Loblaws replied to the backlash with, “The temporary pay premium, introduced at the height of the panic buying and uncertainty, was never about safety. It was a recognition of extraordinary effort. Our stores are now operating at a normal pace, albeit in a new way.”

A billion-dollar increase in revenue yet you’re operating at a so-called ‘normal pace’? And despite this, decided to give a 2-cent increase on 353 million outstanding shares equating roughly to an additional $7 million dividend outlay to shareholders instead of helping your frontline workers?

Moreover, this past week Hudson’s Bay landed itself into trouble for keeping its Toronto flagship location on Queen Street open on Monday, despite provincial orders for non-essential retailers to close their stores in the city and nearby Peel Region.

Hudson’s Bay argued the flagship could remain open because it sells essential items like food and appliances, and has a Pusateri’s grocery store in the basement. Crumbling under the backlash, it decided to close the store starting Tuesday.

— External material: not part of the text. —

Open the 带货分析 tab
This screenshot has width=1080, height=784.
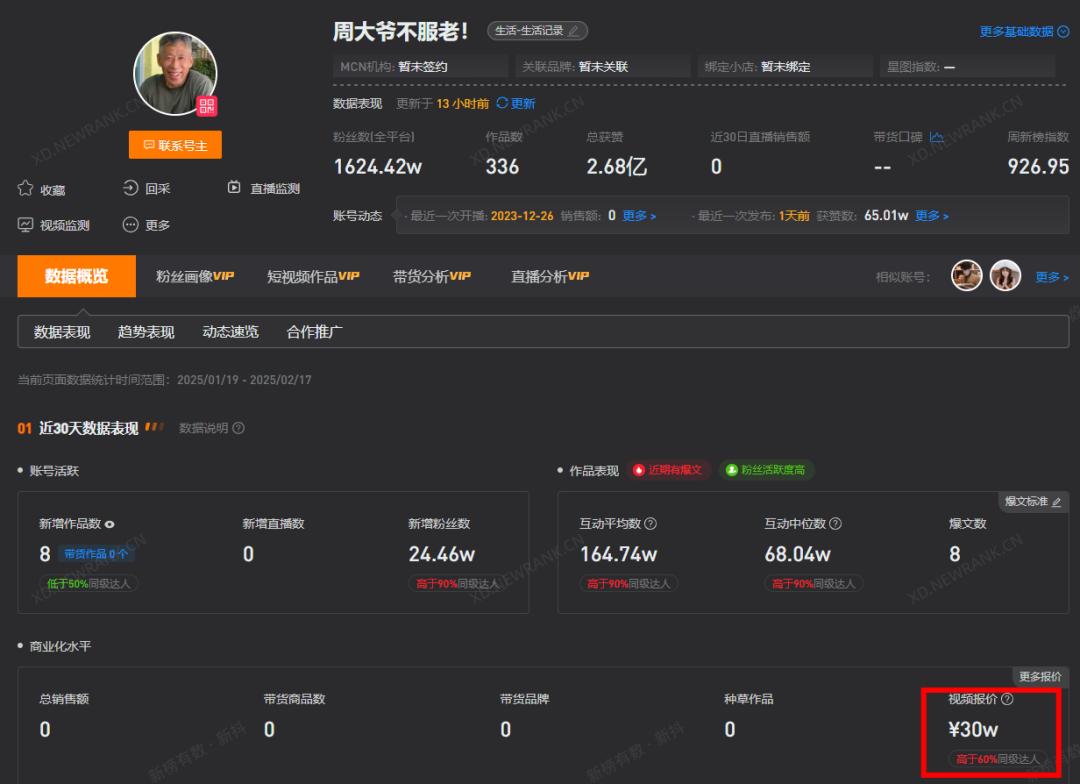point(431,276)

“[HBC was] trying to catch up with public sentiment and trying to put the toothpaste back in the tube,” said Bob Pickard, principal of Signal Leadership Communication, “I think it’s too late for them to restore public goodwill on this. It looks like they were trying to pull a fast one.”

On top of this Hudson’s Bay owes millions in rent across multiple locations across Canada, claiming that it should receive special treatment with regards to payment because of the pandemic. Courts this week have ruled against Hudson’s Bay forcing them to pay up, calling on their “New York-based private-equity owners” to honour its obligations and pay rent across Canada.

It’s stunning to see how such reliable and well-known companies before COVID are now in the hot seat due to their actions throughout the pandemic. How once put in a financial pickle, multibillion-dollar corporations will stop at nothing to maintain their power rankings on Bay Street.